ハードウェアウォレット企業トレザー(Trezor)のデータ流出問題は、当初の想定よりも深刻だった。新たに米国の顧客6万7000人が影響を受けていたことが判明した。
トレザーは金曜日のX投稿で、配送業者シップモンク(ShipMonk)からの最新報告を引用し、2019年11月から2021年8月の間に注文した米国ユーザーが新たに危険にさらされている可能性があると明らかにした。
今回流出したのは、氏名、メールアドレス、電話番号、配送先住所、注文内容などを含む顧客の詳細情報だ。トレザーは、これらの注文データについて、シップモンクから削除済みとの書面による保証を受けていたにもかかわらず、実際には削除されていなかったと説明している。
トレザー本体のシステムが侵害されたわけではない。だが、それで安心できる話ではない。流出した情報は、6万7000人の顧客が保有する暗号資産を狙う“入口”になり得るからだ。攻撃者はトレザーを装ったフィッシング攻撃を仕掛け、ウォレットを支配するシードフレーズを盗み取ろうとする可能性がある。
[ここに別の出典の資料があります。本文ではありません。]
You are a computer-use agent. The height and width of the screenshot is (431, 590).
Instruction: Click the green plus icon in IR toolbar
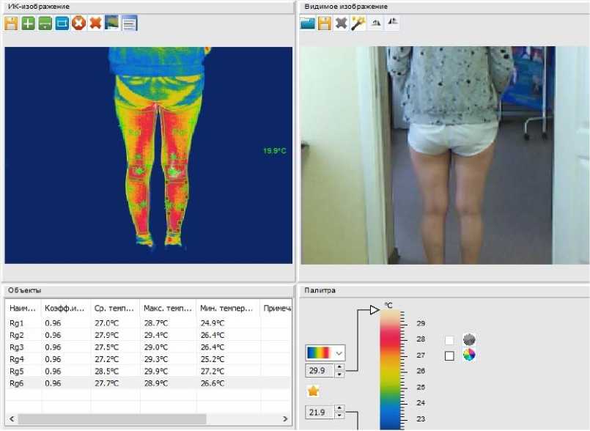(x=28, y=23)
トレザーは8月時点で、配送業者を通じて情報が流出したユーザー数を1万4000人と見積もっていた。また2024年1月には、2021年12月以降に同社サポートへ連絡した約6万6000人のユーザーが、フィッシング攻撃のリスクにさらされていると公表していた。
フィッシング攻撃やソーシャルエンジニアリングは、コードの脆弱性を突く必要がない。だからこそ厄介だ。ブロックチェーンセキュリティ企業ハッケン(Hacken)によれば、なりすまし型の詐欺は今年第1四半期における暗号資産業界の損失の大半を占めた。損失総額4億8200万ドル(約752億円)のうち、3億600万ドル(約477億円)がこうした手口によるものだった。
7月には、ある暗号資産投資家がイーサリアム上で悪意あるフィッシング用トークン承認トランザクションに署名し、約100万ドル(約1億5600万円)を失った事例も報告されている。